How Oracle tables are connected (2)-----Basic mechanism of HASH join 3

Source: Internet
Author: User

The mode of the HASH join

Hash join has three kinds of working modes, namely optimal mode, OnePass mode and Multipass mode, respectively, there are corresponding statistic information in V$sysstat:

Sql> select name, value from V$sysstat where name is like '%workarea executions% ';

Optimal mode

The optimal pattern is a small set of results obtained from the build table, which allows the entire hash table to be built into the memory area that the user can use. The following figure is used to describe Optimal's hash join:

The optimal hash join is broadly divided into the following steps:

1. First use the hash function on the concatenated column to make the result set of the build table into a hash table in memory, where the hash bucket is always 2 of the n-th square, such as 1024 or 4096. You can simply think of hash table as a large square in memory, you have a lot of small squares on it, and the data on the build table is distributed in these squares, and these squares are hash buckets.

2. Oracle begins to read probe table, using the hash function on the column that each piece of data is connected to, locating the hash bucket corresponding to the same value of the build table, and finding the corresponding hash bucket and going to that position to see if there are any matching data. This process is called probing hash table.

3. When checking the Bush bucket, if there is no data in the bucket, throw away the line of probe table immediately. If there is data in the bucket, it is necessary to further check whether the data in it matches the current data of proble table. Before we introduce the filter and hash cluster table, we mentioned that there is a conflicting problem with the hash function, that is, the hash key is completely possible to correspond to the same hash bucket, so when we are probe When a value on table is anchored to a hash bucket, we need to do a further check to see what data we need in this bucket and what data we don't need. In the ideal case, we hope that each hash bucket inside a maximum of only one hash key data, so often hash bucket number is more than the number of hash key.

OnePass hash Join mode

We know that the optimal hash join occurs when we can put the entire hash table in memory, so that all join operations can be done in memory, which is our ideal pattern. However, when our memory is unable to drop the entire hash table, we have to hash join in OnePass mode.
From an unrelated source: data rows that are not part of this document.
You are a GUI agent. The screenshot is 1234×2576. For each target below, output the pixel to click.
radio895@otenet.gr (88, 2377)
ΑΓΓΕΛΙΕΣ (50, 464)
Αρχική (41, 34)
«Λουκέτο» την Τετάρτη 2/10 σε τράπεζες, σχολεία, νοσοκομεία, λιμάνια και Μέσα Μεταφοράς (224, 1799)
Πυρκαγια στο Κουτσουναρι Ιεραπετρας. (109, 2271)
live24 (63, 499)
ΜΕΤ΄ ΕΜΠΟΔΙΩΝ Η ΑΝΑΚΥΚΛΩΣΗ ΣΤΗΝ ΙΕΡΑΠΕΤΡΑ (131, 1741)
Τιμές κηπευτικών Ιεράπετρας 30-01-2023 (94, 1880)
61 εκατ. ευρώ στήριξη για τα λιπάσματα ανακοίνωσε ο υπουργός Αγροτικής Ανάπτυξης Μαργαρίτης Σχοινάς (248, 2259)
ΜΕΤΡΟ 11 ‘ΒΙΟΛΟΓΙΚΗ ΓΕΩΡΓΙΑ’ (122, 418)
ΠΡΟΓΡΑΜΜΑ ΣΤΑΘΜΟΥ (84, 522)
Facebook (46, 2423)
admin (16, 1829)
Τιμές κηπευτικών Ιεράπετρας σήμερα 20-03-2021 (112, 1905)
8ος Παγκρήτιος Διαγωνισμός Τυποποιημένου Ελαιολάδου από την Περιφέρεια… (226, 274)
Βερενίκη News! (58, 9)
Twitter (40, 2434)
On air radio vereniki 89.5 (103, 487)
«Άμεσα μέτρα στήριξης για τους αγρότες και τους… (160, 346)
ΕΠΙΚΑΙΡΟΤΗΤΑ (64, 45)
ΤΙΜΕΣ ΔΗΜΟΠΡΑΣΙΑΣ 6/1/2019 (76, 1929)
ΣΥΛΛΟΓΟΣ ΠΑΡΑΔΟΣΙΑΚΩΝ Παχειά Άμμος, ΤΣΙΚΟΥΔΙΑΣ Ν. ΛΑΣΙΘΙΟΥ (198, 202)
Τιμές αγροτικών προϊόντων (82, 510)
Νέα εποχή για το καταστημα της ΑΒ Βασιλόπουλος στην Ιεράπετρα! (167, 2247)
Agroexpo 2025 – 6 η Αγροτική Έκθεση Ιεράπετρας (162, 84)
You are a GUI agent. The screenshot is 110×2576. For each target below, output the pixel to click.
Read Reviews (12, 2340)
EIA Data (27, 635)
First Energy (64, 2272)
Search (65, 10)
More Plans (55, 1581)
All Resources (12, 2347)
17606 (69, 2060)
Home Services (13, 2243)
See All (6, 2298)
1. First, because memory can not put down all the hash table content, it will result in some hash bucket in memory, some hash bucket on disk, but wherever it is placed, Oracle uses a bitmap structure to reflect the state of these buckets , including the location and whether there is data inside.

2. When our probe table uses the hash function on the connected column, first go to bitmap to see if the corresponding bucket is empty, and if it is empty, the data will be discarded. If it is not empty, it depends on whether the bucket is in memory or on disk. If it is in memory, it accesses the bucket directly and checks for data matching, and returns the result if there is a match. The second case is if the bucket to be accessed is on disk, and if the access to the disk directly is obviously very large, Oracle's approach is to put this probe data aside. By the way, the value of this probe will be placed in memory first, if later accumulated a certain amount of other probe on the data, Oracle will write these data in bulk to disk, this is the graph of dump probe partitions to disk.

3. After we have scanned the probe intact, we may have returned some of the matching data, but we now have two pieces of data that are not processed on the disk: part of the hash table of the build table and part of the data for probe table, Now Oracle re-makes the two pieces of data hash join (this time will be re-comparison of whose result set is relatively small, so the original build table may become probe table, the original probe table into a build table), The final query results are then returned. This is the approximate process of onepass hash join.

Multipass Hash Join mode

Finally, if our memory is particularly small or the data that needs to be hashed is particularly large, the hash join will be executed in the worst way: multipass Hash join. If OnePass is only required to do probe table reads more than once from disk, then Multipass needs to do multiple reads, which often occurs when there is a significant difference in the amount of available memory and data. Multipass Hash join is something we need to avoid as much as possible.

A single optimization of the hash join:

Http://www.cnblogs.com/killkill/archive/2010/07/22/1782889.html

--Organized from the network

How Oracle tables are connected (2)-----Basic mechanism of HASH join 3

Related Article

Contact Us

The content source of this page is from Internet, which doesn't represent Alibaba Cloud's opinion; products and services mentioned on that page don't have any relationship with Alibaba Cloud. If the content of the page makes you feel confusing, please write us an email, we will handle the problem within 5 days after receiving your email.

If you find any instances of plagiarism from the community, please send an email to: info-contact@alibabacloud.com and provide relevant evidence. A staff member will contact you within 5 working days.

A Free Trial That Lets You Build Big!

Start building with 50+ products and up to 12 months usage for Elastic Compute Service

  • Sales Support

    1 on 1 presale consultation

  • After-Sales Support

    24/7 Technical Support 6 Free Tickets per Quarter Faster Response

  • Alibaba Cloud offers highly flexible support services tailored to meet your exact needs.